Все началось с того, что, едва Бонапарт вступил в Крым, туда из критского заточения бежал хан Вахт Гирей с предложением возглавить набранную здесь татарскую армию и повести ее на Константинополь. Это само по себе имело вполне разумное объяснение: в конце концов, жизнь затворника, пусть даже среди благоухающих садов райского острова, – тоскливая штука для деятельного правителя, лишившегося трона согласно беспощадным статьям Ясского договора. Теперь у хана был шанс отыграться, и последний Гирей не желал упускать его.
Но особое веселье началось тогда, когда войска Бонапарта ступили на земли самой Османской империи.
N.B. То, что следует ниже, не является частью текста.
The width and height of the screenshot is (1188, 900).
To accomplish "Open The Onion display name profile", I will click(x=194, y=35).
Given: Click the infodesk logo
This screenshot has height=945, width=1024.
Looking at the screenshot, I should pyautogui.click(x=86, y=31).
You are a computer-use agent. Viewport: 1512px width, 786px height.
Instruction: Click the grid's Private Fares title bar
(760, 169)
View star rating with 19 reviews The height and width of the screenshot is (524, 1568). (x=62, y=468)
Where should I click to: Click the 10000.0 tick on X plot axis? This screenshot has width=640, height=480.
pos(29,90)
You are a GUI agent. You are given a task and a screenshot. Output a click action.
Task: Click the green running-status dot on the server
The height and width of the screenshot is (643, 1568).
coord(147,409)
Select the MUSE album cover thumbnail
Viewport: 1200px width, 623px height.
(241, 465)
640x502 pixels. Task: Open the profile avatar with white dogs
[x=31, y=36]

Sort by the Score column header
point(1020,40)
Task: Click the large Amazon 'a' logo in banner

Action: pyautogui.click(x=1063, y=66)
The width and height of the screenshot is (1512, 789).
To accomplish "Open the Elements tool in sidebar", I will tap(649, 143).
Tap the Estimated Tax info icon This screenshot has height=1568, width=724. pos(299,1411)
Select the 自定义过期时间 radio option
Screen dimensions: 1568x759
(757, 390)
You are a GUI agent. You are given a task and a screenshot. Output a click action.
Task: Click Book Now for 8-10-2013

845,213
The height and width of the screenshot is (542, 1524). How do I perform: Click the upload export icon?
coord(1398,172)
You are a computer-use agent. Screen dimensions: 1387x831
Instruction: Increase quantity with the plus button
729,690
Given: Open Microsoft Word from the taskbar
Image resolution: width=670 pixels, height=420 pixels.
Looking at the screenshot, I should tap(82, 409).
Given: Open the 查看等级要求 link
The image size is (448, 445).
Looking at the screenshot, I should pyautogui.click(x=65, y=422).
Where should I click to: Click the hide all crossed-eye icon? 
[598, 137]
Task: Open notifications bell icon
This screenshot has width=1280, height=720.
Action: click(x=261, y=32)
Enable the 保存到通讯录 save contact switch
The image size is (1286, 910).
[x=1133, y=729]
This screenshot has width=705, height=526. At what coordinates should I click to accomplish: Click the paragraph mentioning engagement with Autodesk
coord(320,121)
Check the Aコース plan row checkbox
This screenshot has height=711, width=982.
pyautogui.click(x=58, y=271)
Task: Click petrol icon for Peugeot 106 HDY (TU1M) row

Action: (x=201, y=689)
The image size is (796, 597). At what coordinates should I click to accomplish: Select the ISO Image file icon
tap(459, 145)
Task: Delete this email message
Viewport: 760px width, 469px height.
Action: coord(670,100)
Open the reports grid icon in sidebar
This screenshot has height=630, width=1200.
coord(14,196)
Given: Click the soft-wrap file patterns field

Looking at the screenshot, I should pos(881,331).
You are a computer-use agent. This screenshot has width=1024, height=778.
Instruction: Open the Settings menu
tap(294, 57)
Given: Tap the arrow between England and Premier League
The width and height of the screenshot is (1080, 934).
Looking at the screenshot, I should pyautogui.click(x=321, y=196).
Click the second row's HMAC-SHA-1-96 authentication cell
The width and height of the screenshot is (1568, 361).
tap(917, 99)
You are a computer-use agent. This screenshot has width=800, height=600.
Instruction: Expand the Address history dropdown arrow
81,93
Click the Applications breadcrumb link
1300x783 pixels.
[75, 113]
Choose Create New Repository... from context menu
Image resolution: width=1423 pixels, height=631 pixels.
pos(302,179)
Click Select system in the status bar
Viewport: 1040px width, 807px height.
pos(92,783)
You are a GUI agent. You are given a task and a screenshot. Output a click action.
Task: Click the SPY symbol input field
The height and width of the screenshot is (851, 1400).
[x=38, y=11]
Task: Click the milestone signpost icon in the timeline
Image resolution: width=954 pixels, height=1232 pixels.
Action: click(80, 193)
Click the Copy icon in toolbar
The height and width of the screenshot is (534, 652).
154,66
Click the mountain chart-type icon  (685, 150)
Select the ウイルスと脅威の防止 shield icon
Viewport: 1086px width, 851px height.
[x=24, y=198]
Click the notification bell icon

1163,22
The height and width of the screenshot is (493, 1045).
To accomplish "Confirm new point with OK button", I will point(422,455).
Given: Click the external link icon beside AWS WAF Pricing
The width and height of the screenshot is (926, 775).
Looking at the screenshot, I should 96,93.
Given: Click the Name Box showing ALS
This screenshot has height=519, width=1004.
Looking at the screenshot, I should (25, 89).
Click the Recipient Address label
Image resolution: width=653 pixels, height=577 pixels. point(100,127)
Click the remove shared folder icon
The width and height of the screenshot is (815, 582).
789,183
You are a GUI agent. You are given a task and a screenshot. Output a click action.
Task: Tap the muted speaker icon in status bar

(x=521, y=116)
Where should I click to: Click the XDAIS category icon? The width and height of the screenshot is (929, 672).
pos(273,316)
Собственно говоря, наступление шло с трех сторон. На левом фланге через земли Аджарии двигалась армия генерала Багратиона, на правом, смыкаясь с австрийскими войсками, шел вспомогательный корпус потомка господарей Молдавии князя Кантемира, в центре же ударная группа самого графа Бонапартия при поддержке Черноморской эскадры адмирала Ушакова двигалась прямо на Константинополь.
Успех, с которым развивалась эта десантная экспедиция, с точки зрения военной науки являл собой нечто диковинное и необычайное. В то время как австрийцы, поддерживаемые сербскими повстанцами Карагеоргия, упорно прорубали себе путь на Софию, Бухарест и Адрианополь, как победоносный базилевс в поте лица гонялся по долине Нила за неуловимыми мамлюками египетского паши Мухаммада Али, – Наполеон продвигался вперед, собирая ключи от сдающихся крепостей примерно с той же скоростью, с какой в наше время собирает их команда в форте Байярд. Несоответствие это, казавшееся почти мистическим в глазах наивных современников, для нас имело объяснение, далекое как от волшебства, так, впрочем, и от военного искусства. Секрет был прост, и таился он в фигуре турецкого султана, хранимого Аллахом Селима III.
Придя к власти, этот государь обнаружил армию, особенно же ее костяк – знаменитый корпус янычаров, в таком запустении, что волосы невольно зашевелились у него под чалмой. Многие из некогда грозных воинов, взращенных близ трона точно сторожевые псы, теперь не то что ятаганом не владели, но и порох в ствол засыпали после того, как забивали пулю.
Султан– реформатор бодро взялся задело и в кратчайшее время создал корпус дворцовых стрелков по европейскому образцу. Памятуя о традиционной дружбе между Францией и Османской Портой, Селим III пригласил для этого множество офицеров-инструкторов из армии Людовика XVI. Весть о казни французской королевской семьи вызвала шок у султана, но, с другой стороны, он охотно стал принимать на службу беглых аристократов, расставляя их на всевозможные командные должности в новом войске. Теперь же брошенные на убой янычары пытались отстоять балканские перевалы, а французские военачальники, приближенные к Селиму III, сдавали крепости своему бывшему соотечественнику одну за другой.
Вести о замечательных победах Наполеона застали нас по дороге в Крым, невольно давая почву для раздумий о путях решения государственных вопросов в эпоху просвещенных монархий. Сам по себе всплыл в памяти драгунский полковник Ландри, который не так давно о чем-то весьма содержательно беседовал с одним из лидеров французской эмиграции маркизом д'Антрагом. Теперь, похоже, плоды этой встречи обильно пожинал Бонапарт.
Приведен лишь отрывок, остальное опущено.